The argument can be made in the reverse that government beauraucrats are no more responsive and as self-preservationist, and that would be correct, but the argument about Privatization is that it solves this problem, it doesn't. At the very least there is more transparancy in government than in private business, which explains why people get more angry about government. If they could really find out the deals made behind closed doors under the protection against competative rivels, they would become just as angry. It just reveals that governments and business have the same flaws in human nature about self interest and resistance to change. It is just as easy for one as the other to forget its pledge to serve its customers and to pad its coffers at their expense.
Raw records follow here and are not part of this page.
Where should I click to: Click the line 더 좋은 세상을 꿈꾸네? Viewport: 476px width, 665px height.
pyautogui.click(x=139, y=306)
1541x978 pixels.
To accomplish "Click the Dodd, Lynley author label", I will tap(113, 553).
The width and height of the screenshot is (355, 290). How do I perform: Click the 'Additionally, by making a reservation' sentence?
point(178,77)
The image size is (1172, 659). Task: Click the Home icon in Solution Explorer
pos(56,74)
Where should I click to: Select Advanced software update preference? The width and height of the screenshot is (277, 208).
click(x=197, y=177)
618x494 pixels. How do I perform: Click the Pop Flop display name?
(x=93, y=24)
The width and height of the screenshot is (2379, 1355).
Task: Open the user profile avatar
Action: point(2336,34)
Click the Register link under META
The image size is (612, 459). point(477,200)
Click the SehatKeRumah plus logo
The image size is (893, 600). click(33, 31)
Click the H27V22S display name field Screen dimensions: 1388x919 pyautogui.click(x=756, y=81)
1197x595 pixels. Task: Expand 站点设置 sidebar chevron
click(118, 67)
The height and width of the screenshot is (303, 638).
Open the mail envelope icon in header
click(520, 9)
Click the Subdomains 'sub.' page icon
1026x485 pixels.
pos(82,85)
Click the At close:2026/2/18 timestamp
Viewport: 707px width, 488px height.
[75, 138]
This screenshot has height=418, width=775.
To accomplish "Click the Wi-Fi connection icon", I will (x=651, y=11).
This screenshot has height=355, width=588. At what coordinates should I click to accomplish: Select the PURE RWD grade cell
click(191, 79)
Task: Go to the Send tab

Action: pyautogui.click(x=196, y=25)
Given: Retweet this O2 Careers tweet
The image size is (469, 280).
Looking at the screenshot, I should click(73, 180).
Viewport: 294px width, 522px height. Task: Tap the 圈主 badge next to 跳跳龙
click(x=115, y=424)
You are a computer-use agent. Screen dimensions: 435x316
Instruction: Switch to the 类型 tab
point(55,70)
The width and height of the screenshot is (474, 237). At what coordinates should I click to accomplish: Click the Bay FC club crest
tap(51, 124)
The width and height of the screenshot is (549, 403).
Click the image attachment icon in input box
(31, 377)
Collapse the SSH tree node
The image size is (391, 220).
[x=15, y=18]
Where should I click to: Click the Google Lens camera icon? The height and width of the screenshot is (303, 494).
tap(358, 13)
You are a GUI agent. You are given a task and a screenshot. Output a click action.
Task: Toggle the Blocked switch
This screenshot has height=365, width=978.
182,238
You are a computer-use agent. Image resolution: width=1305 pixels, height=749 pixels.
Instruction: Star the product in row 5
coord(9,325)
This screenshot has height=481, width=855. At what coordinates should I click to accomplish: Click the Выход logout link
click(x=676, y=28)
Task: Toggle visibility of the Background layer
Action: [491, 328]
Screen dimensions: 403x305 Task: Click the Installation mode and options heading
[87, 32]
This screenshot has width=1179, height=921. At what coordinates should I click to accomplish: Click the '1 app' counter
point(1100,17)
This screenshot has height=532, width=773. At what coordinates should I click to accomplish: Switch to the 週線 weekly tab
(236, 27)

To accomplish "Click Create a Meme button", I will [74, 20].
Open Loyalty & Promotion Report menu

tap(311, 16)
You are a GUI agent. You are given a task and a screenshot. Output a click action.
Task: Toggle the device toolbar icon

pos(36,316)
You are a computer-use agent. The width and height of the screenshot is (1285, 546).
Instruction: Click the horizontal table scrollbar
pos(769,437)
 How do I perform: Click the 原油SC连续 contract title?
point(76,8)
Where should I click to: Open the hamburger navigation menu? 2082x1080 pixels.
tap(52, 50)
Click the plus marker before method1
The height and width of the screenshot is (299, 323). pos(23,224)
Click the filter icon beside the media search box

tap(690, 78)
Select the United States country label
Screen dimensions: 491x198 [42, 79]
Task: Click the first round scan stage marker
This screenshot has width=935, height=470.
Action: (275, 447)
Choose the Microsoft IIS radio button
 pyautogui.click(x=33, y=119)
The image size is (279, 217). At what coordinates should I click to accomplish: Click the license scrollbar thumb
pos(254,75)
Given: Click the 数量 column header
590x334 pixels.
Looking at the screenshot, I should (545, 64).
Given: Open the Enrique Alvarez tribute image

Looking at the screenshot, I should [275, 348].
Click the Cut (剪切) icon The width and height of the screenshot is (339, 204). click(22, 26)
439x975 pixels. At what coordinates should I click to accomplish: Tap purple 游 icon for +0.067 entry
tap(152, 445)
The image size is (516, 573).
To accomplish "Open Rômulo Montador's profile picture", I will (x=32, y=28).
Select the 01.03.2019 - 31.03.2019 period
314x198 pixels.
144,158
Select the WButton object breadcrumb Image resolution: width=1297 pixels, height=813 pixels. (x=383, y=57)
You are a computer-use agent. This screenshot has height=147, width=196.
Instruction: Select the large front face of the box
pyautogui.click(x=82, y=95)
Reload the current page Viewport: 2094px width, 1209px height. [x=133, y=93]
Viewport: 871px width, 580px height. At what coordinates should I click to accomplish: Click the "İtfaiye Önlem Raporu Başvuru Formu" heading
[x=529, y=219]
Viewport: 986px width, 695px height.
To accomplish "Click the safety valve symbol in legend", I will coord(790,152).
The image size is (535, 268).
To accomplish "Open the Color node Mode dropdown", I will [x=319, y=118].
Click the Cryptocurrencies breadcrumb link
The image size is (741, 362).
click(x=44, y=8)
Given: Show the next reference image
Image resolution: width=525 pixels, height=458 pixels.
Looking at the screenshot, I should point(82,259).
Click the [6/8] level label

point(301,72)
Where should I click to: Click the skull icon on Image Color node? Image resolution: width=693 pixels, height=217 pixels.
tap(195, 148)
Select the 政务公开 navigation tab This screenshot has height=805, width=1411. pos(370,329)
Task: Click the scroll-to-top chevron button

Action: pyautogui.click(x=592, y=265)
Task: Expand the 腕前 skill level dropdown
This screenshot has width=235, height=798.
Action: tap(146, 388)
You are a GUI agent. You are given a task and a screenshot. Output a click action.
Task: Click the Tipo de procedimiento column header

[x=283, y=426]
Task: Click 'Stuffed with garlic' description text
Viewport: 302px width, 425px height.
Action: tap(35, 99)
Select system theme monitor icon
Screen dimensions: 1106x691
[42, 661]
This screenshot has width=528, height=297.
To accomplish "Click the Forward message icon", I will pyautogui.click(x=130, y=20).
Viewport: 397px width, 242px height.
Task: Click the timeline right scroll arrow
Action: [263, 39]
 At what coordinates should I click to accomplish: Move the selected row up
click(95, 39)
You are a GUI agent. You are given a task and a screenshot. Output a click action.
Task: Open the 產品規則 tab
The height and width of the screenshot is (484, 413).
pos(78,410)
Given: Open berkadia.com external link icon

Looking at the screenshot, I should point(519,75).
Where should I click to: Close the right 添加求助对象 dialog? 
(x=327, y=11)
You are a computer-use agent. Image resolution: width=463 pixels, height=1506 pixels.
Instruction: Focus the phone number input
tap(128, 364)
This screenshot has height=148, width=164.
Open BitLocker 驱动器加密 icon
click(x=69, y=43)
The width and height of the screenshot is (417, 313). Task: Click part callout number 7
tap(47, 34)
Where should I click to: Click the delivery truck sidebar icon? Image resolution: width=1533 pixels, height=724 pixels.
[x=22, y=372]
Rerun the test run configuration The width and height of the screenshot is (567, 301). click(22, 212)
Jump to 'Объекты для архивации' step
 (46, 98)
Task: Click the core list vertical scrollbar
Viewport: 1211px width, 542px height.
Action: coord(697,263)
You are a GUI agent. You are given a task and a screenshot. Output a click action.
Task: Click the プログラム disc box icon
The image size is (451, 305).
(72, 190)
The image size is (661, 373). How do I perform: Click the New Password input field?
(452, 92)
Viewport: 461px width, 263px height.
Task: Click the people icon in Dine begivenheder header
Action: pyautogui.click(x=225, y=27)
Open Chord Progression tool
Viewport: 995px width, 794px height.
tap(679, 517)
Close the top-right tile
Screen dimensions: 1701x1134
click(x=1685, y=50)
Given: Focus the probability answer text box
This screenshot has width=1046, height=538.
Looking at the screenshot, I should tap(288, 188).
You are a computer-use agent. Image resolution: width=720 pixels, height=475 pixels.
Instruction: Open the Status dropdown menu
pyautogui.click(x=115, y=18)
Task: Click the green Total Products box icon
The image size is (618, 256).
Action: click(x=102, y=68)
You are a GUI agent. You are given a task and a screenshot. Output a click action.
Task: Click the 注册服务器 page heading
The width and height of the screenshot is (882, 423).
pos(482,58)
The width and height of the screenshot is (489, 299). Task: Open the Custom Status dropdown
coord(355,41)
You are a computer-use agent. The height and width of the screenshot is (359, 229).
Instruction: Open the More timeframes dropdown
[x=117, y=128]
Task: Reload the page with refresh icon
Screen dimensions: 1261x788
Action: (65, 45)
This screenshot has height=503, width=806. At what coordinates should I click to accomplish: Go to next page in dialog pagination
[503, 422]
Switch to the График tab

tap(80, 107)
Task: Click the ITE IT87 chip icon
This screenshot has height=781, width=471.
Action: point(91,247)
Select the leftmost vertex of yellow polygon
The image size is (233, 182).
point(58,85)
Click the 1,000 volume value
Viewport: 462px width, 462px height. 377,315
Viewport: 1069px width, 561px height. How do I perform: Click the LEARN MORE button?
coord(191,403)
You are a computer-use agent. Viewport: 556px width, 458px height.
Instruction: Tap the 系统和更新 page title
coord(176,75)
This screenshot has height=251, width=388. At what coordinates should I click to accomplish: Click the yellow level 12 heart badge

There is one other effect privatization has over services, it is an accounting one. If you think that accounting isn't political then ask how either absorbing the cost of a service under a larger bottom line or making it have its own line item as a cost center changes its standing. The difference is dramatic. The news, especially local news, is full of the fallout of this effect, because the organizations that have to make their bottom line hang out in public tell their tale of woe to the local media when their revenues vanish. Organizations with a bottom line not only can't hide their losses they also have to empire build to attract over-acheiving management and to sell their service. Like other businesses they get over-extended when the economy contracts and rather than going bankrupt, which they may only delay, they pass their costs onto their consumers. If they serve a captive or disadvantaged group, such as in public transportation systems, they increase fares first.
Rep. Ryan's scheme might ultimately be designed to help friends he has in New Haven Conn., arguably the inurance capital of the world, but doesn't ask, "What is fundementally wrong with Insurance, these days?" The answer to that is that more and more people are not buying insurance, because individual rates are much too high, and employers are not insuring their employees as much, and with the reporting on risk groups getting better, and about to get much better with electronic medical records reporting, the insurance are cherry picking the risk making many more people uninsured. So Ryan wants this system to arbritrate medical care for the elderly, poor and disabled? This is either the most cynical idea around, or the Congressman is just ignorant of the facts and is spouting a political formula.